空想日記

@sindainu

第1話 2021 7/28(水)セミ人間

気温が30度を超えている。くそである。

であるのに、私は出勤する。働かなければ生きていけないからだ。


工場に着きタイムカードを押す。0840昨日より5分早い。あくびをする。ロッカールームで作業着に着替える。昼休みまで頑張ろう。


セミ人間の話

セミ人間はジジジジと鳴く、ハサミの代わりに人間の手をしたバルタン星人を想像してもらえれば良い。身長は1.7mくらい。とにかくうるさい。

暑い中、汗をだらだらかきながら単純作業をしてる時などいつの間にか隣にいる。私の耳元でジジジジと鳴き、その騒音は私の頭の中で反響し、セミ人間が現れた時、私は何も考えることが出来なくなる。

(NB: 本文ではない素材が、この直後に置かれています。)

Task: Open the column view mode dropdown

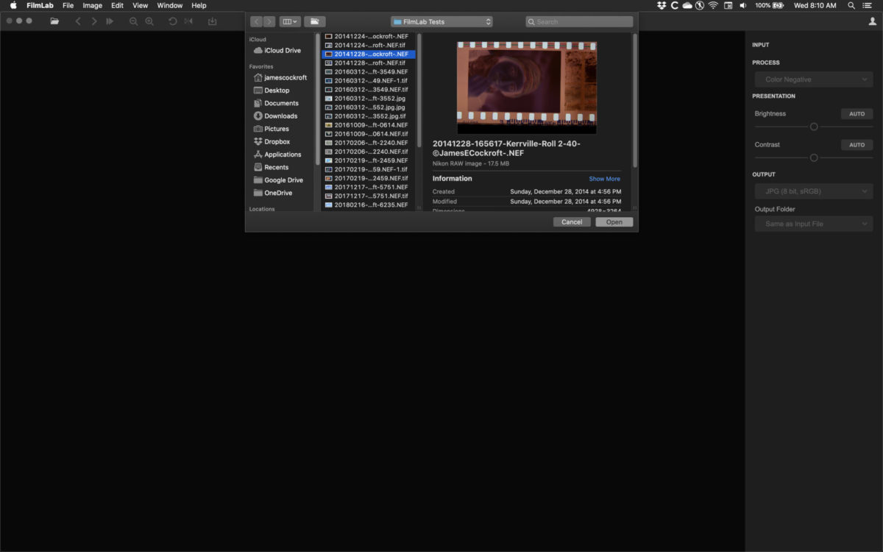Action: (x=290, y=22)
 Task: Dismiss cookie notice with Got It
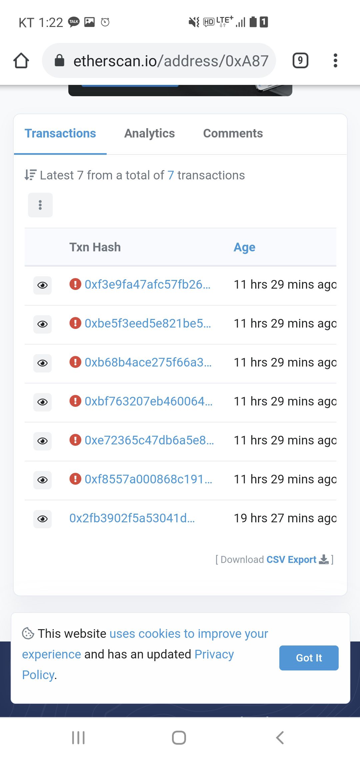coord(309,658)
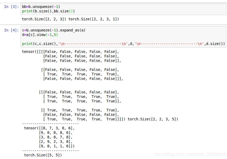Click the In [3] cell prompt
This screenshot has width=227, height=159.
pyautogui.click(x=11, y=7)
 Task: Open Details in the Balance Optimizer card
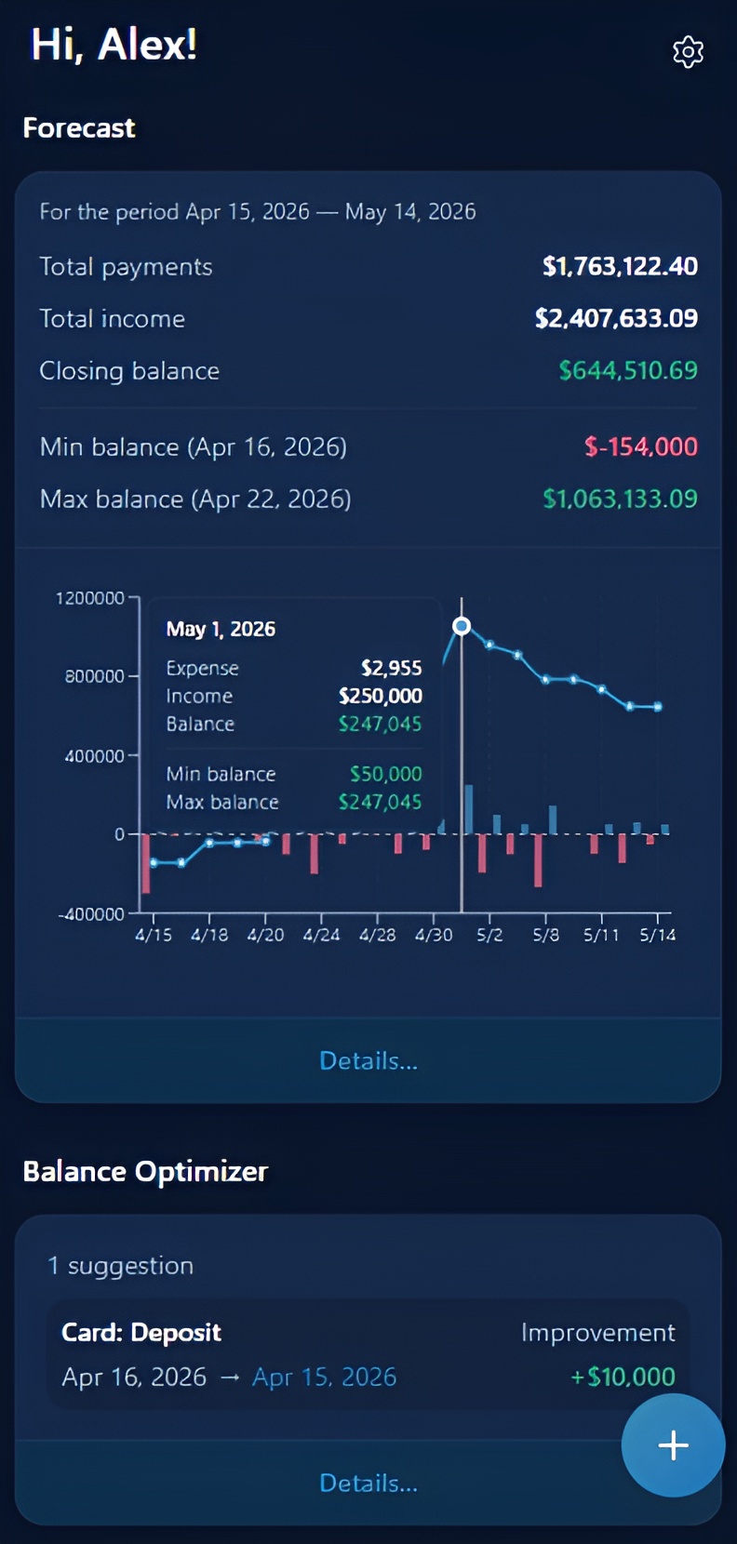pyautogui.click(x=369, y=1483)
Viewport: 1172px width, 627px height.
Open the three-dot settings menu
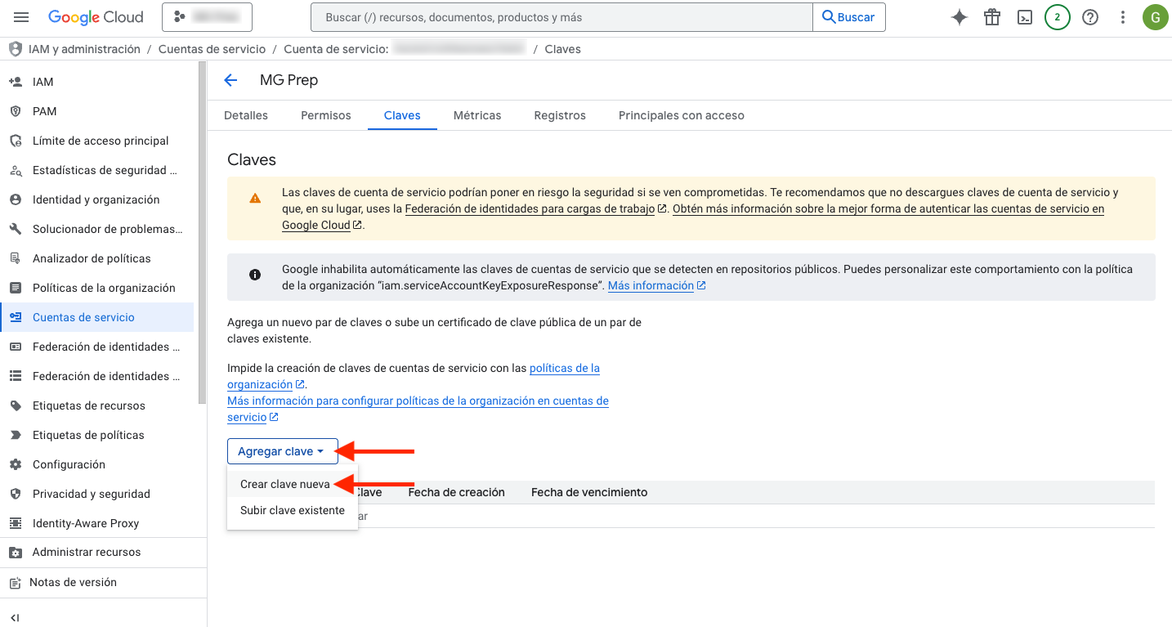tap(1123, 17)
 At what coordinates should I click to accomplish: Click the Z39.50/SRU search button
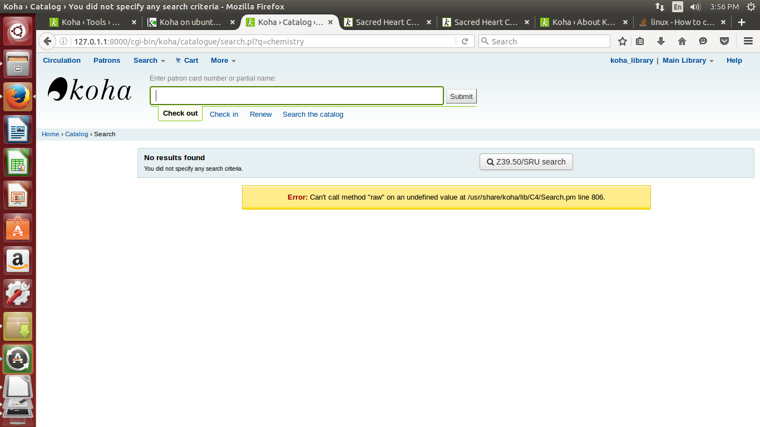[526, 162]
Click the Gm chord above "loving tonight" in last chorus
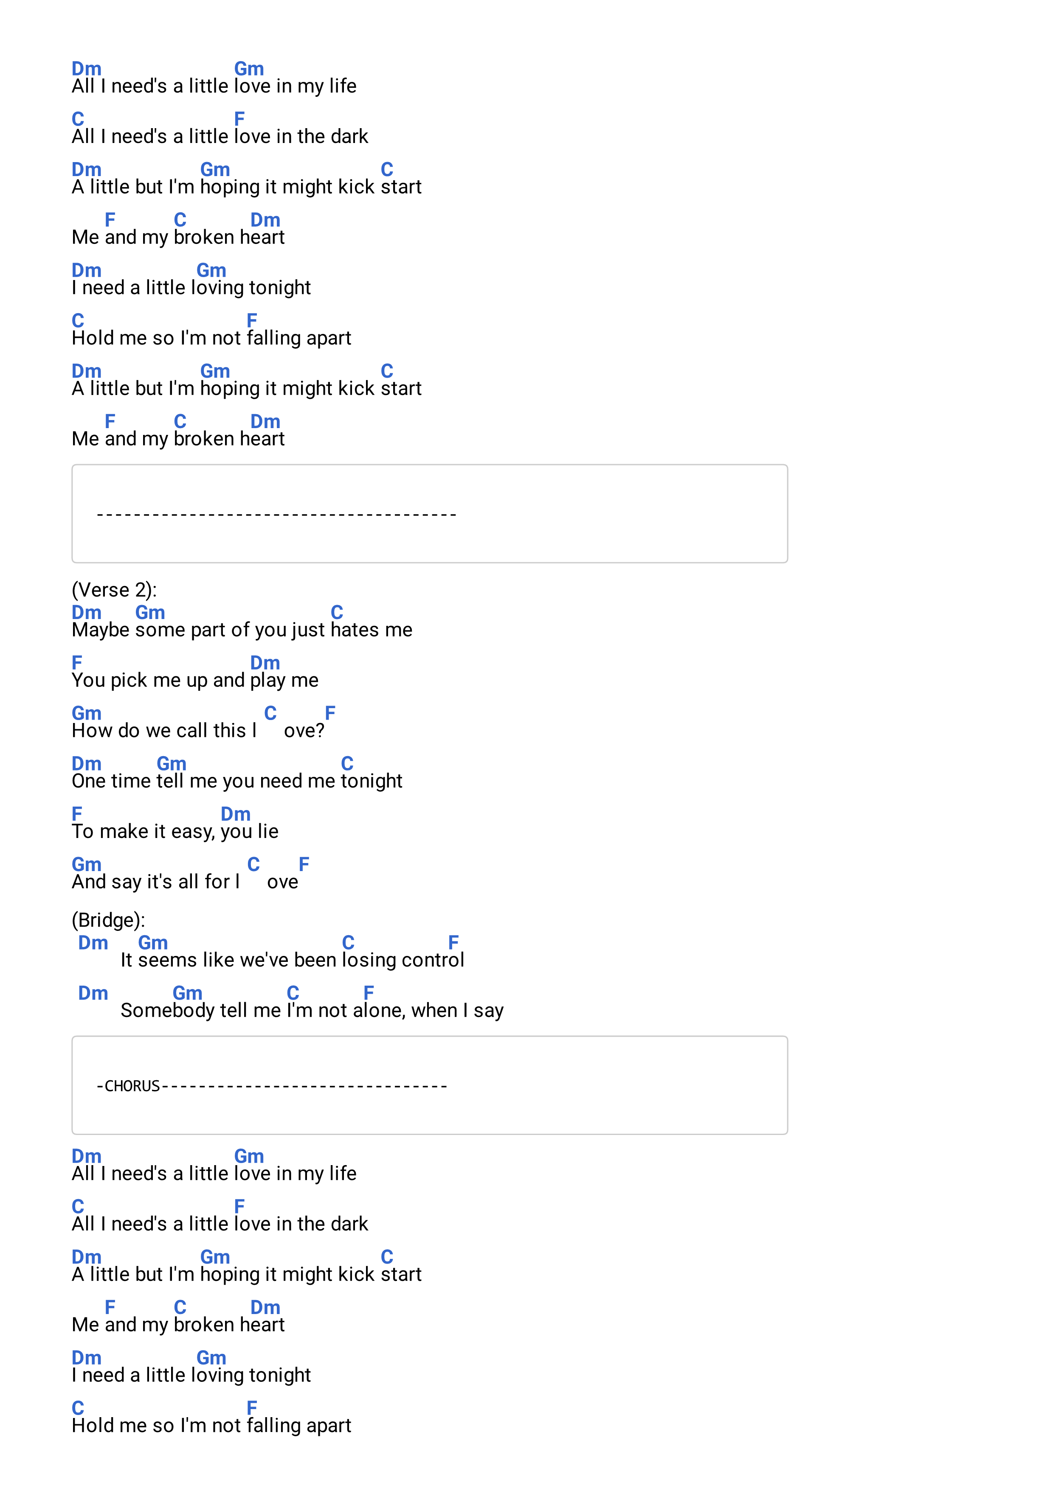1053x1488 pixels. pyautogui.click(x=211, y=1358)
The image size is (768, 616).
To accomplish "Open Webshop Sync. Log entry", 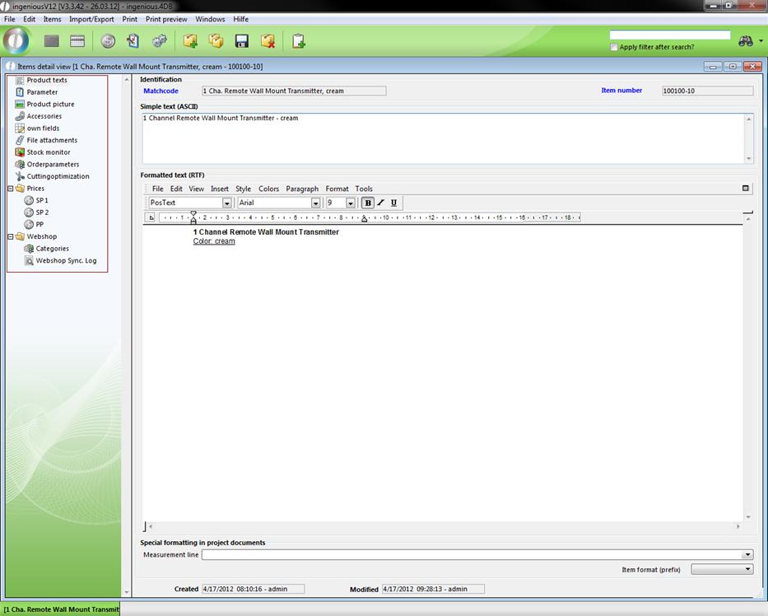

思考をやめた空っぽの私には、暑さと蝉の鳴き声しかない。ただ、汗が流れる。ジジジジと声が響く、セミ人間がいる。ならば私の右手には拳銃があってもおかしな事はない。鳴き声しかない。私は振り返ってセミ人間の顔を見る。セミの顔、間の抜けた私の顔、右手の拳銃。セミ人間を撃つ。「パンッ」と呟く銃声。セミの声は消えて、工場の作業音と同僚の声が聞こえる。「金メダルとったん見たか?えらい試合やったよな」ああ、見ました。アレでしょあの、そう!ハハ!ヤバいっすよね!


夏場はセミ人間が現れて、私は空っぽになって彼を撃ち殺す。そんな話。